Seaham Park Cricket Club beer ban after complaints

LICENSING bosses have banned a cricket club from selling alcohol for three months following a spate of complaints about under-age drinking.

But Seaham Park Cricket Club in Byron Terrace, Seaham, County Durham, will be allowed to start trading normally again by mid April in time for the start of the new season, after two prominent committee members agreed to resign.

A meeting of Durham County Council’s Statutory Licensing committee was told yesterday that following mediation between the police and the cricket club, it had been agreed that the club could resume selling alcohol from April 15, provided club chairman Richard Humphrey and treasurer David Thynne stood down.

The hearing was told that the pair had agreed to do so.

Police had applied for the club’s premises licence to be revoked until the two members had offered their resignation. Afterwards they agreed to a three-month suspension.

The club has also been ordered to adapt a Challenge 25 scheme. All staff at the cricket club must seek “credible photographic proof of age evidence” from anyone trying to buy a drink who appears to be under 25. It is also barred from holding birthday parties for anyone under 21.

The tough new measures were imposed by the committee following claims that under-age drinking was rife.

Parents claim youngsters as young as 14 were drinking lager, cider and alcopops while they believed they were at the venue for cricket coaching.

And Sgt Tim Robson, licensing officer for Durham Police, reported that two committee members he believed were responsible for the youngsters’ welfare during one party at the club were so drunk they could hardly stand up straight.

Sgt Robson reported that police had made several visits to the club where they found up to 20 youngsters under the legal age openly drinking alcohol.

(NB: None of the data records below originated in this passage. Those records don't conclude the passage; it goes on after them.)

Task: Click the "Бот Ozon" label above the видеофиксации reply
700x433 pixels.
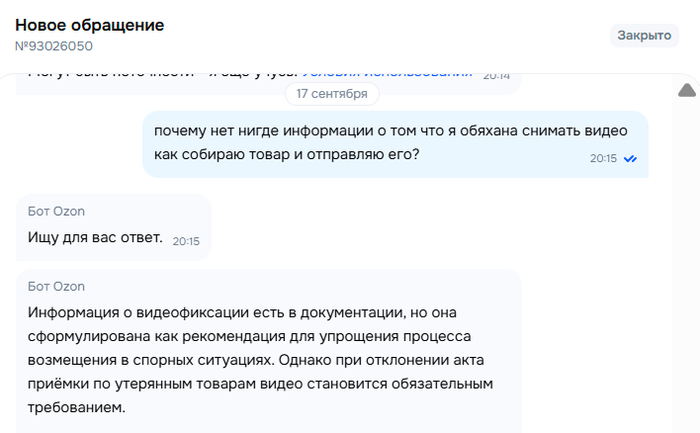Action: [56, 286]
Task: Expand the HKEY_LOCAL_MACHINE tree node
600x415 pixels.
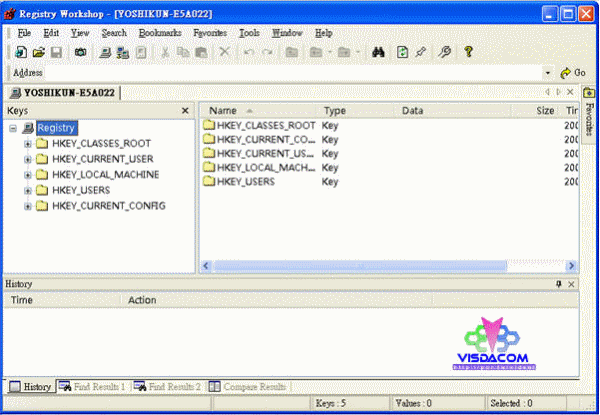Action: 28,175
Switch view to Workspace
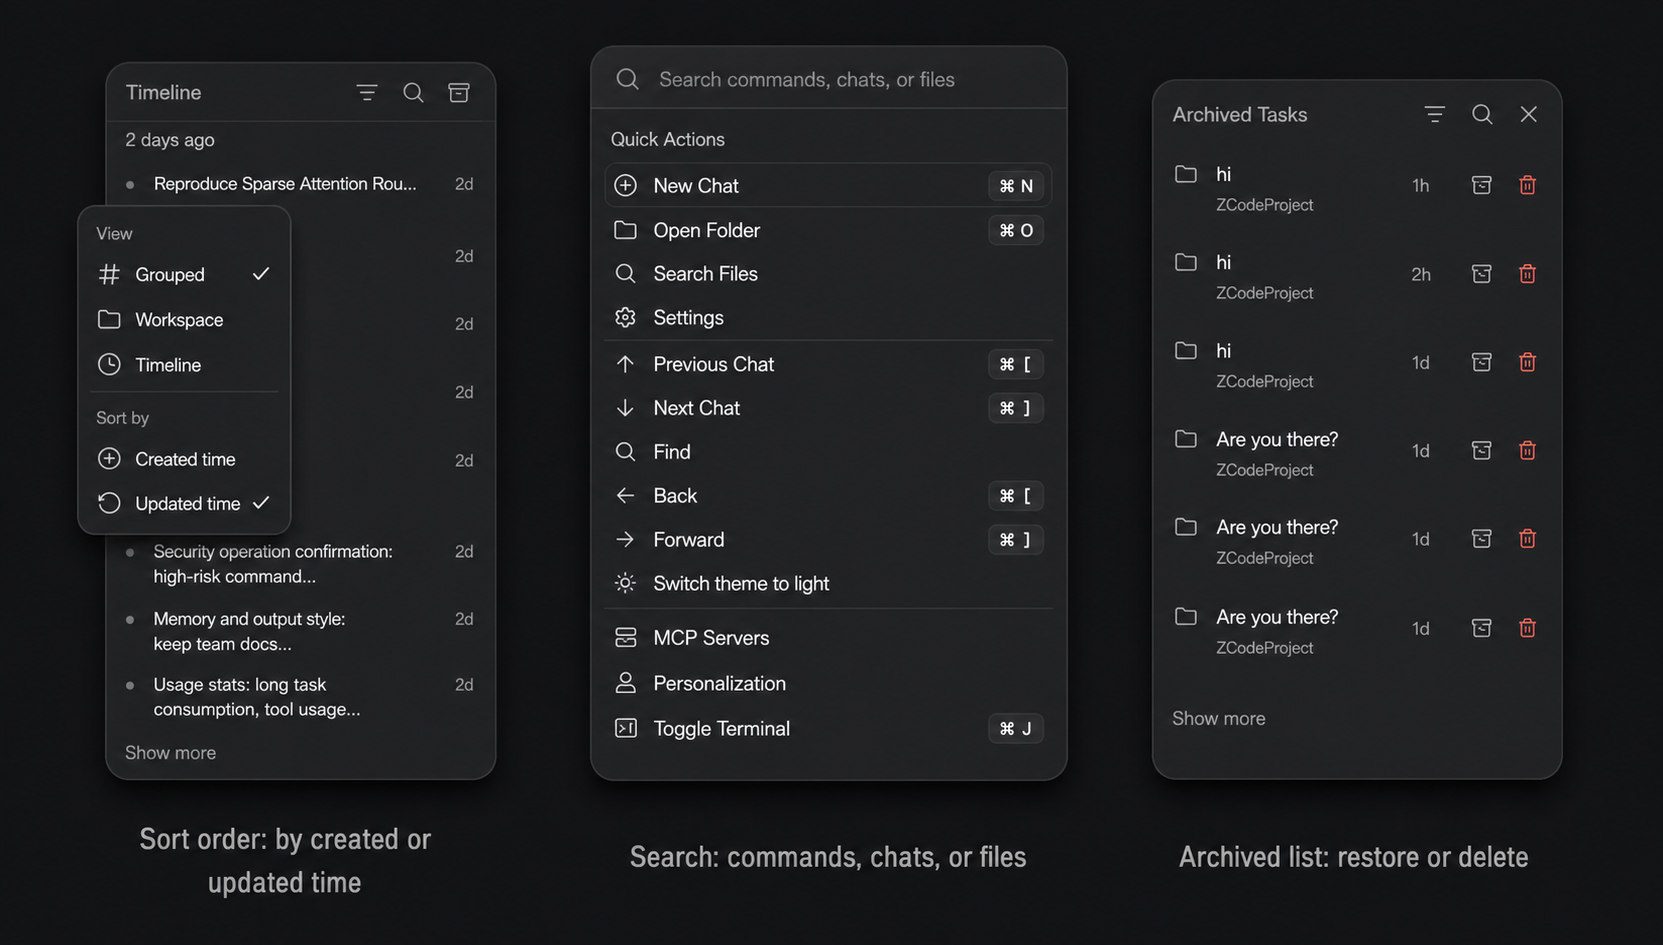 [x=184, y=320]
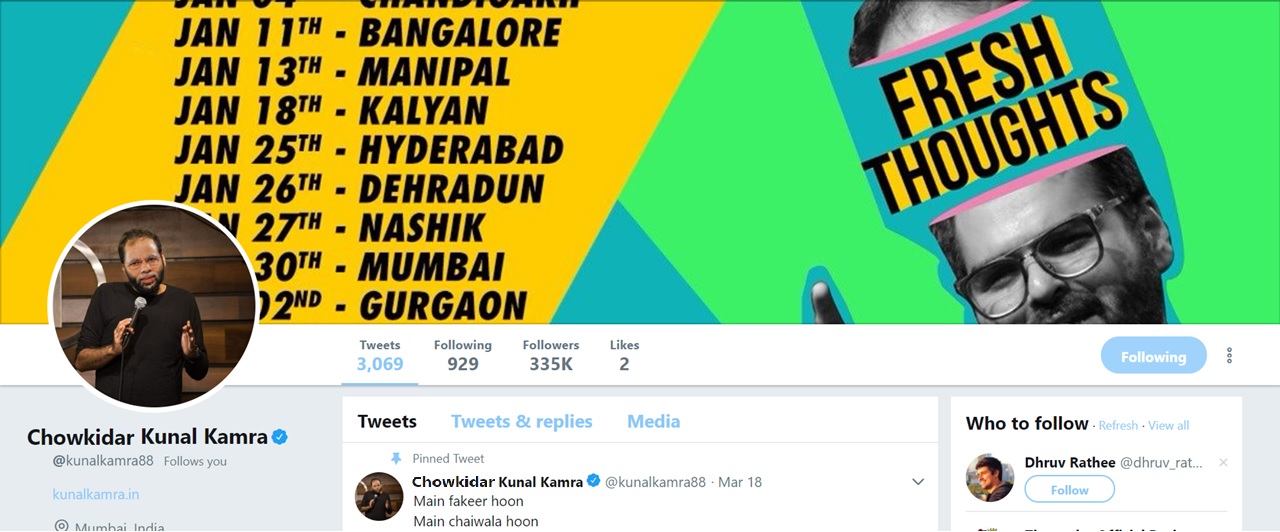
Task: Refresh the Who to follow suggestions
Action: point(1118,425)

It was during one the visits, last September, police found the club crowded for a 16th birthday party, with the revellers – all well under the legal drinking age of 18 – knocking back lager and alcopops.

No representatives from the cricket club were present at yesterday’s short hearing, but licensing chairman Colin Carr said his committee was willing to allow the club to resume selling alcohol on April 15 so long as the two committee members who had agreed to stand down did not return.